══ TEXT

Coty files patent on in-store perfume blending refill station

By Kacey Culliney

- Last updated on GMT

The refill station has been designed for easy consumer use via a digital interface for blending and refilling in-store [Getty Images]
The refill station has been designed for easy consumer use via a digital interface for blending and refilling in-store [Getty Images]

Related tags Coty Patent Fragrance Perfume refill revolution refills retail

International beauty major Coty has filed a patent on a method to refill empty fragrance containers in-store, using a station that blends fragrance concentrate, distilled water and ethanol on-demand.

Writing in its international patent​, Coty said it had developed a refilling platform designed to be situated in-store and used directly by consumers. The machine featured a transfer system with several channels to mix preselected amounts of fragrance concentrate, distilled water and ethanol, in that specific order.

Ethanol dual power

“It has surprisingly been found that refilling a fragrance container with a fragrance concentrate, distilled water and ethanol, in that order, provides a fragrance to a user having the same organoleptic properties as the original fragrance,”​ Coty wrote in its patent.

The specific order also served an additional useful purpose, the company said.

“Refilling with ethanol last serves a dual function of adding an ingredient to the refillable container and cleaning the components to which the ingredients of fragrance concentrate, distilled water and ethanol were exposed.”

Coty said the refilling platform could be used for a “plurality of fragrance concentrates”, ​dispensed at concentrations of up to 20% w/w. It was also suitable for a range of refillable bottles, including transparent and/or opaque, that could be weighed by the machine ahead of filling. In some embodiments, the refilling station could also include a mixer, such as a vortex, magnetic stir or vibration mixer to blend the final fragrance formula.

A ‘simple user interface’

Importantly, the company said the station offered a “simple user interface without complex manipulations”. ​The interface, directly connected to the control computer, could be touch-screen, used via a keyboard and mouse or even accessed through personal communication devices via Bluetooth or WiFi, such as smartphones, personal computers, tablets or personal digital assistants, it said.

════
══ RAW RECORDS

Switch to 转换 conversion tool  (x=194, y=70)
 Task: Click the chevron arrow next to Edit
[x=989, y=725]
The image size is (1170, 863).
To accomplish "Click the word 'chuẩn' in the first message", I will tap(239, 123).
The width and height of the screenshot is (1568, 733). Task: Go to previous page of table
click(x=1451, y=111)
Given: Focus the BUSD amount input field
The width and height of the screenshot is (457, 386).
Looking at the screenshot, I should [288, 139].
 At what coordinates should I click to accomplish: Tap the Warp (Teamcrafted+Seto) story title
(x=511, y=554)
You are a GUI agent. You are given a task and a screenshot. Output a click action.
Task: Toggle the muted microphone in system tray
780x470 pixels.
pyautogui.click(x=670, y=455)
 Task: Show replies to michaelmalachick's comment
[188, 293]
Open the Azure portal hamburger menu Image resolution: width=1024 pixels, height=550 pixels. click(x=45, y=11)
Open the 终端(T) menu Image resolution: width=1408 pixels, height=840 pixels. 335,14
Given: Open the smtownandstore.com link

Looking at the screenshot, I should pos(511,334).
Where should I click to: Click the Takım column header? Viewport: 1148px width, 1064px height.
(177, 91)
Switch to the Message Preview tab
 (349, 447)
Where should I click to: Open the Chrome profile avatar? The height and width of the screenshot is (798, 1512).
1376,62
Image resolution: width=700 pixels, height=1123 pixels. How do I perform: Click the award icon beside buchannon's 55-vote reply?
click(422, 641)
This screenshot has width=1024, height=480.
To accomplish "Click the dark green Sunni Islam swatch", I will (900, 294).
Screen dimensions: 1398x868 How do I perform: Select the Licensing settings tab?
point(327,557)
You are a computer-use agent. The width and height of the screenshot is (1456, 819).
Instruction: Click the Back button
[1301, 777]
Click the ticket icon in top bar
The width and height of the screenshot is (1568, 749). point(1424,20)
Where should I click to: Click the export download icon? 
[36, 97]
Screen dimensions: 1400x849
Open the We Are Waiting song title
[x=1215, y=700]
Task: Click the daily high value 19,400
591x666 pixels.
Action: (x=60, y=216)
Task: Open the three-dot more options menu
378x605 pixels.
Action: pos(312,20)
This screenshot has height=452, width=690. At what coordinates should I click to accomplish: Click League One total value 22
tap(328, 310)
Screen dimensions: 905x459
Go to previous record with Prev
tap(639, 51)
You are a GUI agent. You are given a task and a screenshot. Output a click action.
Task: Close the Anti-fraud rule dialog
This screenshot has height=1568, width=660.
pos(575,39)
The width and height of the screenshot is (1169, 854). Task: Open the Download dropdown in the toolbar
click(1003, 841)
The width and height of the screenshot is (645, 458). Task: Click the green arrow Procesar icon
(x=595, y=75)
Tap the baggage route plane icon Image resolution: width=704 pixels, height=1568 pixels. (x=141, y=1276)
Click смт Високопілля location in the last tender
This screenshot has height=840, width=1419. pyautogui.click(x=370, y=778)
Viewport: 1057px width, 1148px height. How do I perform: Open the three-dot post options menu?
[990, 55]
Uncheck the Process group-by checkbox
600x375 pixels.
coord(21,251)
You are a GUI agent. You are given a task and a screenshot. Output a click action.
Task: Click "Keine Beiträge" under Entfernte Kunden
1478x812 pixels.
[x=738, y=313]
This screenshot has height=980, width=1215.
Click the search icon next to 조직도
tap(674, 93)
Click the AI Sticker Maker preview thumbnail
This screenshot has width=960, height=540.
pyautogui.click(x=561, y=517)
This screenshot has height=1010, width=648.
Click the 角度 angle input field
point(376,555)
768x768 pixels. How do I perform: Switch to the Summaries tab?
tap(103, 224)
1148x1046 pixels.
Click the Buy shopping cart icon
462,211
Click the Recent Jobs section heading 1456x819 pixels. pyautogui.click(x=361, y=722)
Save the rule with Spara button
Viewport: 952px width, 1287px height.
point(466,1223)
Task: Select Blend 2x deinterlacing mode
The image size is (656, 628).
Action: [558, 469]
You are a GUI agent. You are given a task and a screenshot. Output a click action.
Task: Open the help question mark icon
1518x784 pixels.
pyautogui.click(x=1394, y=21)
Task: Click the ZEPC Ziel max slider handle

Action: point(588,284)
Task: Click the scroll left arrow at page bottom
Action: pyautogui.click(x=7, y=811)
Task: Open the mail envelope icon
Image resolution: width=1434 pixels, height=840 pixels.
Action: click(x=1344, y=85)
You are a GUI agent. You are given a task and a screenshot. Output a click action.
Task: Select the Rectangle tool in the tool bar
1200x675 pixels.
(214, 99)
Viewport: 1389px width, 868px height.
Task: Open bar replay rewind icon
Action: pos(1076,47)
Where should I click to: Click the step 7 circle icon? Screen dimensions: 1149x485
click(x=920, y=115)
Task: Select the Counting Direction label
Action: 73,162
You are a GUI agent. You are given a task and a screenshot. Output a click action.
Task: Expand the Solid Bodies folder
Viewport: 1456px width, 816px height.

════

- DIRECTION 1
Reproduce verbatim the rows from their start through the line containing "pyautogui.click(x=670, y=455)", with both ends included.
- DIRECTION 2
Continue the article about Coty's patent on an in-store perfume refill station from the point at which it stops.

- FINAL RESULT 1
Switch to 转换 conversion tool  (x=194, y=70)
 Task: Click the chevron arrow next to Edit
[x=989, y=725]
The image size is (1170, 863).
To accomplish "Click the word 'chuẩn' in the first message", I will tap(239, 123).
The width and height of the screenshot is (1568, 733). Task: Go to previous page of table
click(x=1451, y=111)
Given: Focus the BUSD amount input field
The width and height of the screenshot is (457, 386).
Looking at the screenshot, I should [288, 139].
 At what coordinates should I click to accomplish: Tap the Warp (Teamcrafted+Seto) story title
(x=511, y=554)
You are a GUI agent. You are given a task and a screenshot. Output a click action.
Task: Toggle the muted microphone in system tray
780x470 pixels.
pyautogui.click(x=670, y=455)

- FINAL RESULT 2
“The control computer, based on the input received for a desired fragrance and corresponding concentrations of distilled water and ethanol, calculates the amount of each fragrance formulation, distilled water and ethanol to create a final desired fragrance,”​ Coty wrote.

In November, last year, the beauty major launched its first refillable fragrance Chloé Rose Naturelle Intense. The product was also certified Silver under Cradle-to-Cradle (C2C).

A refill revolution?

Many fragrance brands had jumped on the refill revolution in recent years, with Mugler – now owned by L’Oréal – already offering refill stations for some time.

More widely in the beauty industry, many major brands were trialling refill stations on mass scale. In June 2021, Unilever expanded its in-store refill and reuse trials across the UK, across a range of its personal care and home care brands, including Radox, Alberto Balsam and Persil. The stations and concept had been developed in partnership with sustainable beauty brand Beauty Kitchen that in March 2022 secured a €3.6m funding grant to upscale its circular retail model coined ‘Re’.

 

WIPO International Patent No. WO/2022/251512
Published on: December 1, 2022. Filed on: May 26, 2022.
Title: “Method for refilling an empty fragrance container in-store”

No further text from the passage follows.